Antes de ser Portuguesa, sou Ribatejana.
O Ribatejo, terra de gentes rudes e abrutalhadas, vive e respira de uma forma diferente do resto do país. Por aqui, as coisas são mais terra-a-terra, mais firmes de intenção e de convicção. Não é terra de hesitações ou de dúvidas – não há espaço para isso. Terra maioritariamente agrícola que sempre sobreviveu à mercê da natureza e de suas vontades, é também uma terra que produziu uma estirpe de gente que, e aqui à boa maneira portuguesa, consegue virar costas e mantê-las viradas a tudo quanto no seu entender não lhe seja benéfico, positivo ou promissor. Só na cara da verdadeira adversidade se faz peito e se enfrentam os perigos de caras. De resto? Se não nos vai matar, deixe-se estar que há mais coisas a atender, a ver, a fazer, a ser e a ter. Não há, por aqui, lugar a dúvidas existenciais – ou se bem que é, ou então que fosse porque, de momento, já foi. Forma simples de ver a vida e de a viver, tal como a natureza e os comandos que vai ditando para os ritmos e danças das vidas de todos quanto se intitulam de Ribatejano e Ribatejana e que vivem desta terra e de tudo quanto ela, com o devido esforço, vai proporcionando.

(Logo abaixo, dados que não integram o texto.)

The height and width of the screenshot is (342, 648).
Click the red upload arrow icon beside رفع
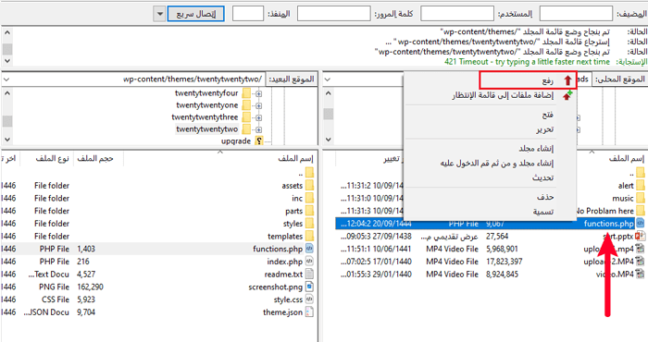567,80
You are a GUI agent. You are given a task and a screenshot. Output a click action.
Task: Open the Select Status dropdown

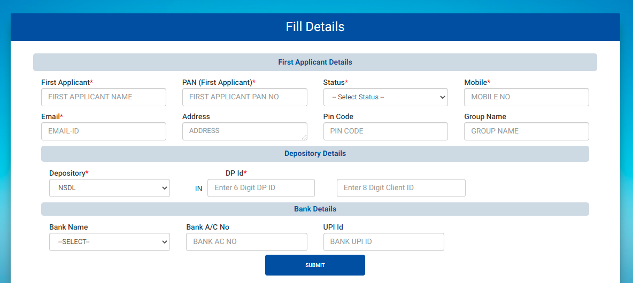[x=385, y=97]
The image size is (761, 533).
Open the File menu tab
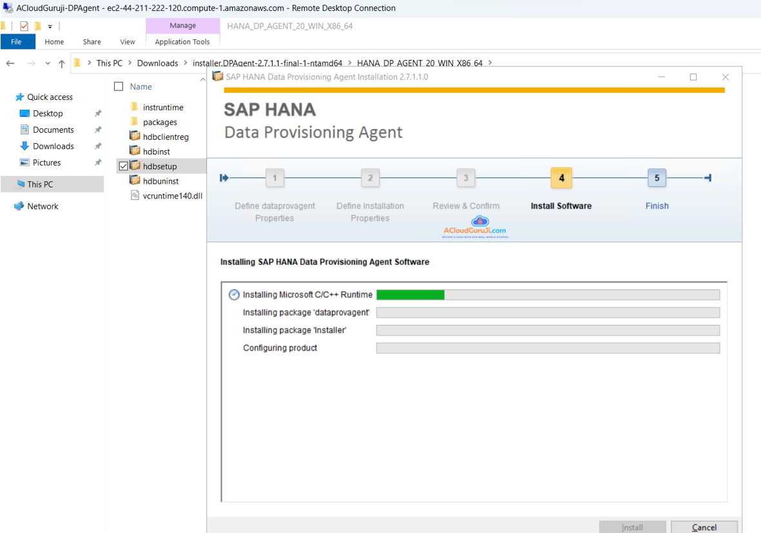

O Ribatejo, terra à mercê desta eterna Rainha-mãe, tem também os seus Reis e Príncipes que, com vontade e temperamento, vão ditando os compassos e a intensidade com que a vida por aqui se sente e se vai bailando. Terra de gentes rudes e abrutalhadas, os nossos Reis e Príncipes espelham a alma de quem, não enfrentando nada de ânimo leve, prefere o terror e cicatrizes de uma batalha bem aguerrida às palmadinhas nas costas e apertos de mão de uma briga atrapalhada. Gentes de poucas palavras, é na coragem de enfrentar cada novo dia de cabeça bem erguida que reside tudo quanto alguma vez possam dizer ao mundo: Estou aqui para o que der e vier, não fujo, enfrento o que tiver de enfrentar, mas não me pisem os calos nem me encostem à parede que o meu mundo é vasto e amplo, arejado, sem restrições e em nada estou habituado a que me enfiem num canto e me mandem calar.
O Ribatejo, terra tão difícil de identificar e de demarcar na mente de quem não é de cá, tem algo que o identifica e que, simultaneamente, identifica para todos o país que o circunda.
Não se faz, por cá, alarido disso. Não é bandeira ou mascote que se pavoneie aos ventos. É quase como que segredo bem guardado e apenas dado a ser vivido aos poucos que entendem, visceralmente, a diferença entre se estar no Ribatejo e o ser-se Ribatejo em forma de gente.
O Ribatejo, assim sendo, vive, cresce e é festejado dentro de cada um de nós. Por este prisma, poder-se-ia afirmar que o Ribatejo ultrapassa as suas geografias de rios e planícies, existindo um pouco dentro de todos quanto sentem que há algo que lhes faz brilhar o olhar e bater mais forte o coração de cada vez que Rainhas, Reis e Príncipes são homenageados e venerados através das mais variadas manifestações de respeito e adoração.
O Ribatejo, terra de gentes rudes e abrutalhadas, que, por sorte ou infortúnio, mostra o que lhes tormenta a alma e lhes tolda o pensamento de forma objectiva, clara e concisa. Quando não se gosta, detesta-se. Mas se se gosta… ama-se. Terra do oitenta que não reconhece o oito como sendo possível, é nos limites da emoção e da força e resistência dos corpos que a transportam que os dias vão sendo inspirados e expirados com aquele doce cheiro do que é ser-se livre num espaço onde os limites são ditados apenas por a quantidade e qualidade de dor e prazer que cada um suporta ou se atreve a suportar.
Antes de ser Portuguesa, sou Ribatejana. Sei que o meu Ribatejo nasce e vive todos os dias em mais corpos que, mesmo não respirando os seus ares todos os dias, são imunes a que haja quem se atreva a imaginar sequer poder subtrair-lhes o direito de se sentirem como fazendo parte de algo que transcende o local onde se vive, onde se mora ou onde se nasceu.
Sei que o meu, nosso Ribatejo se espalha por este Portugal fora, atingindo mentes e corações que se elevam e que se regozijam de puro deleite perante tudo quanto melhor possa celebrar aquilo que tão bem tem identificado e permitido viver esta porção de terra bem no coração de Portugal.
O nosso Ribatejo, possui o dever de assim continuar vivo nos olhares de todos que por cá passam e que possuem a grandeza de espírito de levar com eles aquele brilho inconfundível de quem, num só momento, testemunha a razão de ser de centenas de anos de vidas por cá vividas e perdidas.
O nosso Ribatejo, meu e teu, tem a obrigação de, também desta vez, não se resguardar ou virar a cara ao que sabe poder fazer-lhe sofrer para que, por mais umas boas centenas de anos, possa continuar com a vida que lhe foi arduamente criada e construída, conquistada e batalhada por todos quanto vieram antes e que farão para sempre parte do agora e do amanhã desta terra de gentes rudes e abrutalhadas que, por sorte ou infortúnio, possuem esta estranha forma de vida, de ser.
Antes de ser Portuguesa, sou Ribatejo.